### Arbeitsauftrag
Schreibe den folgenden Artikel über den NSU-Komplex und die Ultra-Szene vollständig und ohne jede Änderung ab.

### Seitenauszug

=-=-=-=-=

NSU-Komplex erreicht Ultra-Szene

Bei Fankultur.com sollen Fans selbst bloggen.
Erstveröffentlicht: 
04.07.2014

In Fan- und Ultrakreisen sorgt eine Enthüllung im NSU-Komplex für Spekulationen und Verunsicherung. Ein Fanforscher soll vor Jahren als Mitarbeiter des Verfassungsschutzes den V-Mann “Tarif” mitgeführt haben. Er initiierte später ein Netzprojekt, auf dem Ultras und Fans bloggen.

 

Von Patrick Gensing


Martin Thein ist Wissenschaftler, Buchautor und Fanforscher. “Seit geraumer Zeit liegt sein Schwerpunkt auf der Erforschung der deutschen Fußballfankultur”, hieß es im Jahr 2011, als er den “Netzathleten” ein Interview gab.

 

Vor dem Jahr 2011 beschäftigte sich Thein allerdings mit dem Neonazismus, Veröffentlichungen zum Thema Fans sind nicht bekannt. Unter anderem legte er eine “Feldstudie” vor, in der er Dutzende Neonazis und sogar den damaligen Chef des Bundesamts für Verfassungsschutz, Heinz Fromm, interviewte.

 

Im “Kölner Stadtanzeiger” sagte Thein zu den Gesprächen mit den Neonazis, es sei “anfangs beklemmend” gewesen, “da hatte ich schon einen kleinen Kloß im Hals”. Er habe sich “wie in eine andere Welt versetzt” gefühlt, sei “sogar etwas ängstlich und verunsichert” gewesen. Thein habe über Monate keinen Zugang zu Neonazis gefunden:

 

“Von etwa 100 Mails an rechtsextremistische Gruppen kamen nur zwei zurück, und dies waren dann Absagen. Schließlich habe ich einen Telefonkontakt zu Thomas Brehl bekommen. Einem bundesweit bekannten Rechtsextremisten, der in den 1980er Jahren als engster Weggefährte des mittlerweile verstorbenen Neonaziführers Michael Kühnen galt. Brehl konnte ich dann für ein Gespräch gewinnen. Er hat mich in der Szene weiterempfohlen. Dann ging das Schneeballsystem los, und ich bekam immer mehr Interviewpartner.”

=-=-=-=-=

### Inhalt der Auflistung
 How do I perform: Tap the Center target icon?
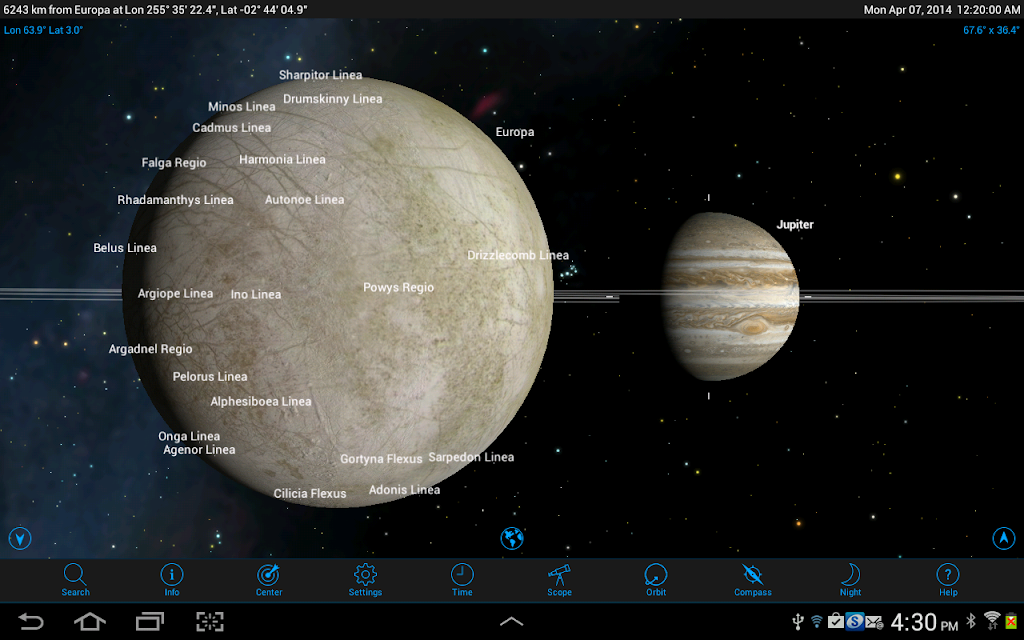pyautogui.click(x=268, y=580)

=-=-=-=-=

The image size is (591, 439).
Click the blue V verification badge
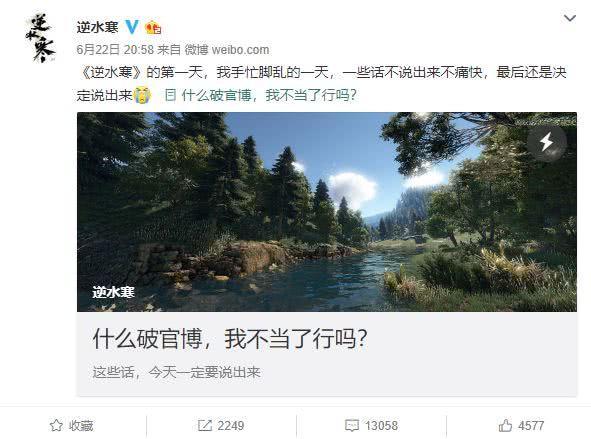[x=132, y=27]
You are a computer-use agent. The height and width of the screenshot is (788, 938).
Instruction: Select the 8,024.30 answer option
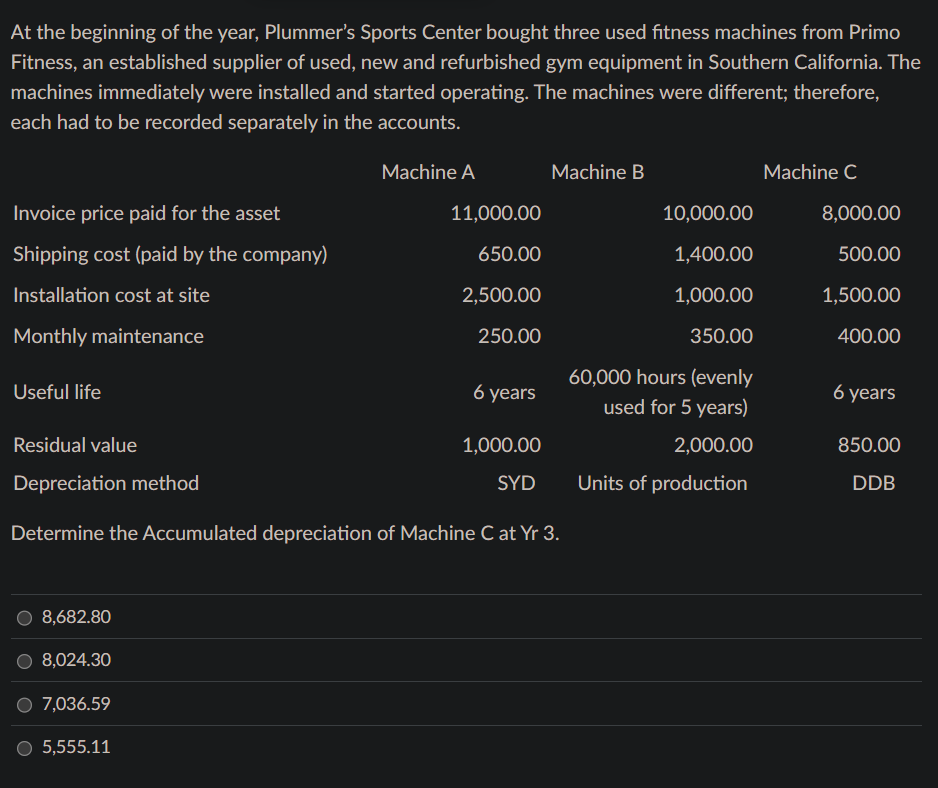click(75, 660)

=-=-=-=-=

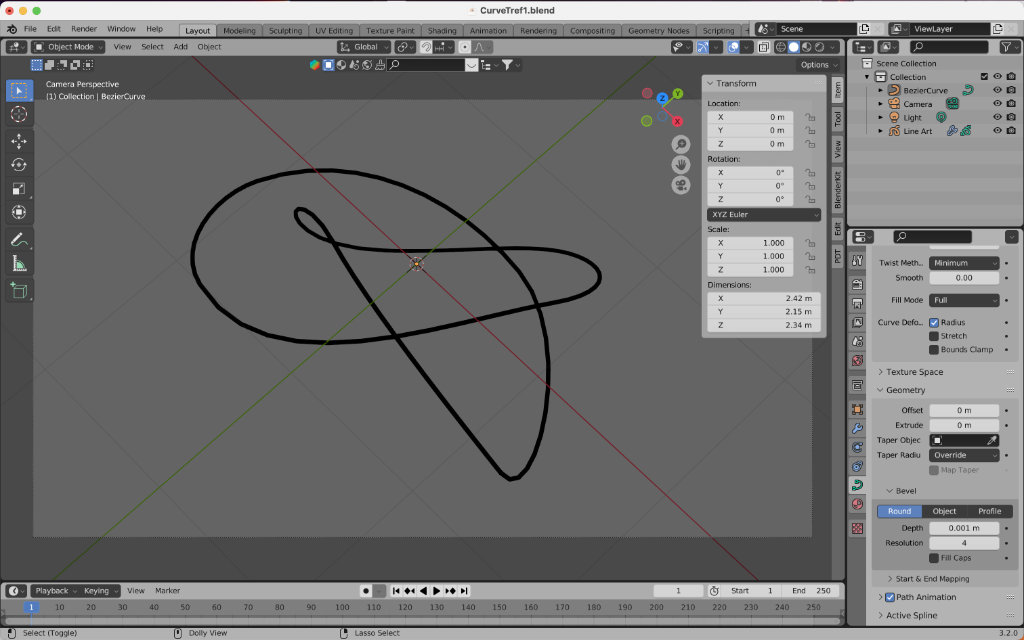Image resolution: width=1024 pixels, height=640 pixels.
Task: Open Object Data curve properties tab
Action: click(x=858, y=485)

=-=-=-=-=

### Ergebnis der Übung
NSU-Komplex erreicht Ultra-Szene

Bei Fankultur.com sollen Fans selbst bloggen.
Erstveröffentlicht: 
04.07.2014

In Fan- und Ultrakreisen sorgt eine Enthüllung im NSU-Komplex für Spekulationen und Verunsicherung. Ein Fanforscher soll vor Jahren als Mitarbeiter des Verfassungsschutzes den V-Mann “Tarif” mitgeführt haben. Er initiierte später ein Netzprojekt, auf dem Ultras und Fans bloggen.

 

Von Patrick Gensing


Martin Thein ist Wissenschaftler, Buchautor und Fanforscher. “Seit geraumer Zeit liegt sein Schwerpunkt auf der Erforschung der deutschen Fußballfankultur”, hieß es im Jahr 2011, als er den “Netzathleten” ein Interview gab.

 

Vor dem Jahr 2011 beschäftigte sich Thein allerdings mit dem Neonazismus, Veröffentlichungen zum Thema Fans sind nicht bekannt. Unter anderem legte er eine “Feldstudie” vor, in der er Dutzende Neonazis und sogar den damaligen Chef des Bundesamts für Verfassungsschutz, Heinz Fromm, interviewte.

 

Im “Kölner Stadtanzeiger” sagte Thein zu den Gesprächen mit den Neonazis, es sei “anfangs beklemmend” gewesen, “da hatte ich schon einen kleinen Kloß im Hals”. Er habe sich “wie in eine andere Welt versetzt” gefühlt, sei “sogar etwas ängstlich und verunsichert” gewesen. Thein habe über Monate keinen Zugang zu Neonazis gefunden:

 

“Von etwa 100 Mails an rechtsextremistische Gruppen kamen nur zwei zurück, und dies waren dann Absagen. Schließlich habe ich einen Telefonkontakt zu Thomas Brehl bekommen. Einem bundesweit bekannten Rechtsextremisten, der in den 1980er Jahren als engster Weggefährte des mittlerweile verstorbenen Neonaziführers Michael Kühnen galt. Brehl konnte ich dann für ein Gespräch gewinnen. Er hat mich in der Szene weiterempfohlen. Dann ging das Schneeballsystem los, und ich bekam immer mehr Interviewpartner.”